Abstract

Many animals communicate in environments with high levels of background noise. Although it is a fundamental prediction of signal detection theory that noise should reduce both detection and discrimination of signals, little is known about these effects in animal communication. Female treefrogs, Hyla ebraccata, in Costa Rica choose mates in large noisy multispecies choruses. We tested gravid females for preferences between computer-synthesized calls with carrier frequencies of 3240 and 2960Hz (values near the mode and the fifth percentile of the population, respectively) in four levels of background noise from a natural chorus. In the absence of noise (signal/noise ratio >25dB), females preferred the lower frequency.
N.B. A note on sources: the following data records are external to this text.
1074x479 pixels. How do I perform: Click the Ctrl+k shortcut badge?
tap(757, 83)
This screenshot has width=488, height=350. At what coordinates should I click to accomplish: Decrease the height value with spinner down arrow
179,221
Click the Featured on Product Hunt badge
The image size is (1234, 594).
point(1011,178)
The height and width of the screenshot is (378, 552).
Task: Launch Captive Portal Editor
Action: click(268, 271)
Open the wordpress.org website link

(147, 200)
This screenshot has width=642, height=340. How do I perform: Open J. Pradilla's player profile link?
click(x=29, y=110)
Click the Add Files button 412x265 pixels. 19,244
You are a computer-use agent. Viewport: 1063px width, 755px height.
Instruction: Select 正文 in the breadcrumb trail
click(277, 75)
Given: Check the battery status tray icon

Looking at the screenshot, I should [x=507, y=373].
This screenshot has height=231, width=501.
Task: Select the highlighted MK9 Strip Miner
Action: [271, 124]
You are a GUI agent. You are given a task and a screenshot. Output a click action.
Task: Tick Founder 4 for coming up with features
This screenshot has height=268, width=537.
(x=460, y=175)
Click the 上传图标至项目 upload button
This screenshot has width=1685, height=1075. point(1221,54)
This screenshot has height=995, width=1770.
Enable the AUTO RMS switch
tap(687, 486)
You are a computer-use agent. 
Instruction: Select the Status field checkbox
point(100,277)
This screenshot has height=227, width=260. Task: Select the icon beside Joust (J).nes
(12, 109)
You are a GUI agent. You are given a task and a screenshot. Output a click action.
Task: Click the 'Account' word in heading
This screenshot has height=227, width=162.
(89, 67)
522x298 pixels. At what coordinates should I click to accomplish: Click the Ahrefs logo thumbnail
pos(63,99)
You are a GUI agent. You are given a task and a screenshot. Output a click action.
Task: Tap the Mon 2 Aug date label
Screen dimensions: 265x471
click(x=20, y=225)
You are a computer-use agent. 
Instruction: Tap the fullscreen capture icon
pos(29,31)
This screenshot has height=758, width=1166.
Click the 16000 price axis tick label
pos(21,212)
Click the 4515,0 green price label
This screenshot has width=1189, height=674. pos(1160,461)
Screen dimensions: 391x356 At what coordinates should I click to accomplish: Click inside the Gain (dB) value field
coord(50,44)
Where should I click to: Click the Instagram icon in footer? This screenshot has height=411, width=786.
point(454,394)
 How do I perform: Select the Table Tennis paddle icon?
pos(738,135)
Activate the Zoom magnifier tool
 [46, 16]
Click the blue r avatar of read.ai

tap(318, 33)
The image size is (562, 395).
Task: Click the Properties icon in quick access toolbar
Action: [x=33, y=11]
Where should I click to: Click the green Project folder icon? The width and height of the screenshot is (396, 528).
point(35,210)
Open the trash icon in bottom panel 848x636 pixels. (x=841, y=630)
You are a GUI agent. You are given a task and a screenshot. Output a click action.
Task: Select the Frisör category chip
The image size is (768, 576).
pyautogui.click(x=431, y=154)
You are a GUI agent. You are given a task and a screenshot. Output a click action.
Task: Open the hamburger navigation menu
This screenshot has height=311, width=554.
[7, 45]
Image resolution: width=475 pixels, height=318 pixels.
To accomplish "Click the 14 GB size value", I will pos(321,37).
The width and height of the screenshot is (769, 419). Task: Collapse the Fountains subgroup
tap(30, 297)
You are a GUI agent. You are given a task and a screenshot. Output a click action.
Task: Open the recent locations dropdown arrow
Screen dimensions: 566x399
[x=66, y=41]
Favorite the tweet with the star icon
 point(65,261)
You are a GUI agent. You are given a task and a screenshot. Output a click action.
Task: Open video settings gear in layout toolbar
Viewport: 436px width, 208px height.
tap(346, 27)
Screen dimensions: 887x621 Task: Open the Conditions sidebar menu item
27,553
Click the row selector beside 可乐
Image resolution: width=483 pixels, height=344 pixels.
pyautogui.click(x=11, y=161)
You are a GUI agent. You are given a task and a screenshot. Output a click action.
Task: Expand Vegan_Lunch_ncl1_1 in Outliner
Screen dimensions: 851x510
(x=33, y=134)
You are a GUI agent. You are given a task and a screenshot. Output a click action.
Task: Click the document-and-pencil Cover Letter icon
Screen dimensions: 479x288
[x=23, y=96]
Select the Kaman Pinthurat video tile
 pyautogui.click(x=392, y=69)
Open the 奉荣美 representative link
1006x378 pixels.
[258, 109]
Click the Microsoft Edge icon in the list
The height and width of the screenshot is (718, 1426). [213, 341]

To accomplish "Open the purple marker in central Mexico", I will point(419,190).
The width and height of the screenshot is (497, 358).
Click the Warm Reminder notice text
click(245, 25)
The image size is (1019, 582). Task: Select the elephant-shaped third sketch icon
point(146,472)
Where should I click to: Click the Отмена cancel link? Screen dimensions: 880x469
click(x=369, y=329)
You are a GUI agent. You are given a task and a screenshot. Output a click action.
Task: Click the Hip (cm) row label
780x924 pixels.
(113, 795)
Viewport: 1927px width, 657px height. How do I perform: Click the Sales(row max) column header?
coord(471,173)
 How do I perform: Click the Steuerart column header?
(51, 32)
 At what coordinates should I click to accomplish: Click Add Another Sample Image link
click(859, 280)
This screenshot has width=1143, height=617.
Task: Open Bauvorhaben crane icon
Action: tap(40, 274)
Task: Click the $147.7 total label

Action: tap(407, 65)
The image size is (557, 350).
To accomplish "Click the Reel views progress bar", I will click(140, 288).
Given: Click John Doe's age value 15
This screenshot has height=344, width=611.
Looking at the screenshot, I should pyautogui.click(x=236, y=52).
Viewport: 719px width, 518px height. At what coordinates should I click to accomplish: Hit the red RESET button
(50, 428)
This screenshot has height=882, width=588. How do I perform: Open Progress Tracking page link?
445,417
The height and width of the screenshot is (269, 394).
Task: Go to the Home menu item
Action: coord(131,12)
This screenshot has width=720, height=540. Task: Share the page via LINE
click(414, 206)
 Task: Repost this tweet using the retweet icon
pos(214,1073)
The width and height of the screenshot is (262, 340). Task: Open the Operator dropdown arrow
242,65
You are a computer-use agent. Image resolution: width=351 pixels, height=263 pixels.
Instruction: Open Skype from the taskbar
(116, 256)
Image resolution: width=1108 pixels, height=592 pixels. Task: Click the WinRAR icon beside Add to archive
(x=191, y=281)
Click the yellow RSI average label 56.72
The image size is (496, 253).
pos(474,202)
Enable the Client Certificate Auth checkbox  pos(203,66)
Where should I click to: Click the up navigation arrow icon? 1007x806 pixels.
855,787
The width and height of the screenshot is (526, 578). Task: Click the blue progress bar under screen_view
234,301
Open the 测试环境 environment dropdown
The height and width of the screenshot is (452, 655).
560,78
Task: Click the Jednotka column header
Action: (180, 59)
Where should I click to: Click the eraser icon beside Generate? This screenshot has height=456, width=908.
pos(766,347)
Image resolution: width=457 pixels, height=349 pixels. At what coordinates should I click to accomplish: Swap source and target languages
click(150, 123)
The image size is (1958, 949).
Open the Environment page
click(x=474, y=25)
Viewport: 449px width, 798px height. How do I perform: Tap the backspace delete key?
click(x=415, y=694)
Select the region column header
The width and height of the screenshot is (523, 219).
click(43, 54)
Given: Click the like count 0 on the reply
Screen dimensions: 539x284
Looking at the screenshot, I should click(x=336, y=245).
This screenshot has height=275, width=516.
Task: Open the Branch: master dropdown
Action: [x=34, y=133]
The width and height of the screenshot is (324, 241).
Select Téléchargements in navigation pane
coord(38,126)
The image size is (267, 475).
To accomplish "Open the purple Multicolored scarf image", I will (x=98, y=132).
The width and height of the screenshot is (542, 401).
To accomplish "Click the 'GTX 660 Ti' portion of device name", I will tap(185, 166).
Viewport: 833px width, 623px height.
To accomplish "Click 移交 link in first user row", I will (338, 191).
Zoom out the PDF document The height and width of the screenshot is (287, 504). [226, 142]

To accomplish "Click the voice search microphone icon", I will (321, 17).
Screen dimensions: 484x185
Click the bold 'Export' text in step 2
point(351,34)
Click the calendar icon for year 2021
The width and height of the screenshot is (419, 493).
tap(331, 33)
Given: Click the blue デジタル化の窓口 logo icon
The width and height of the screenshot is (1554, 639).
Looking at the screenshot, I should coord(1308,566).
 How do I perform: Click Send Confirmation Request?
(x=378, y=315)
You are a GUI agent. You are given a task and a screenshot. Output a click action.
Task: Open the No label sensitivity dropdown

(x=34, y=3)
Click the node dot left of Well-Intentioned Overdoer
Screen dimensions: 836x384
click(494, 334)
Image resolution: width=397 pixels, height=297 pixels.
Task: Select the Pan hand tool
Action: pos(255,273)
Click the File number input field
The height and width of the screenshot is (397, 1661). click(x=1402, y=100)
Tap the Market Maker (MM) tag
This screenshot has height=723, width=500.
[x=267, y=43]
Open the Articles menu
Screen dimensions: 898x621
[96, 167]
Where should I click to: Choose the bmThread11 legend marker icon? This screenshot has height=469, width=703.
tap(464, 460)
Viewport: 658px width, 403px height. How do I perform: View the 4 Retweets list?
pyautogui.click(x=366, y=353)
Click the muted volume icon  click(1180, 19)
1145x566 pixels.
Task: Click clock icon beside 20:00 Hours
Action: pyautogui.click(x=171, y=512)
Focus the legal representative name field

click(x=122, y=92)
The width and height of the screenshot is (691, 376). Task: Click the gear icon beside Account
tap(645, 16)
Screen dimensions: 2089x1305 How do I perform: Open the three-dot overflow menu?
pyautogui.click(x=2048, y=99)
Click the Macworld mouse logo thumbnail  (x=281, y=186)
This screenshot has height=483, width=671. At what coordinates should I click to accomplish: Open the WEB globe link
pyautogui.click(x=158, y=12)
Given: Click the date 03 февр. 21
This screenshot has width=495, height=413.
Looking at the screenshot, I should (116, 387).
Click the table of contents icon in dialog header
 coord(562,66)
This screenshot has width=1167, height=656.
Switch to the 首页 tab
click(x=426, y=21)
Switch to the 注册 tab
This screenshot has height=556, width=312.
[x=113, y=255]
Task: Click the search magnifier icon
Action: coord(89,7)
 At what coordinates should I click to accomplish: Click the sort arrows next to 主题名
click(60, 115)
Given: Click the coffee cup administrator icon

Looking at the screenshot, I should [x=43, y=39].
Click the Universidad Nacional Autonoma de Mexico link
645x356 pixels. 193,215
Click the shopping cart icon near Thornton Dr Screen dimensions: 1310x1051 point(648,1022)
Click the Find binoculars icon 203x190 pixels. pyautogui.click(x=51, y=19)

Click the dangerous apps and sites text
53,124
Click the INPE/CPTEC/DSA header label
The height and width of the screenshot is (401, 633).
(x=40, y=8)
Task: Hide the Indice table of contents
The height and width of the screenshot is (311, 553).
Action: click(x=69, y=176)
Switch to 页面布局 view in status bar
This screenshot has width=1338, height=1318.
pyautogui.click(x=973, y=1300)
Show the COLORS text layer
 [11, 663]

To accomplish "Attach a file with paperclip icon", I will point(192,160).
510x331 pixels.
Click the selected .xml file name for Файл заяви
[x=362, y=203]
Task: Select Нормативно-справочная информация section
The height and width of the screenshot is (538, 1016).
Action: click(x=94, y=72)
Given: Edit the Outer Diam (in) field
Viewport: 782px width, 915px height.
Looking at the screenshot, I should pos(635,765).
With moderate signal/noise ratios (6 and 9dB), they did not discriminate between these frequencies. With low signal/noise ratios (3dB), females preferred the frequency near the mode for the population. Similar experiments had previously demonstrated that females can detect the presence of a male's calls with signal/noise ratios of 3dB or greater. Thus moderate levels of natural background sound reduced a female's ability to discriminate between males' calls even when she could detect them. In high levels of background sound, females abandoned discrimination for low-frequency calls and reverted to the task of detecting signals with modal properties for the population. These results justify recent theoretical analyses of the importance of receivers' errors in the evolution of communication.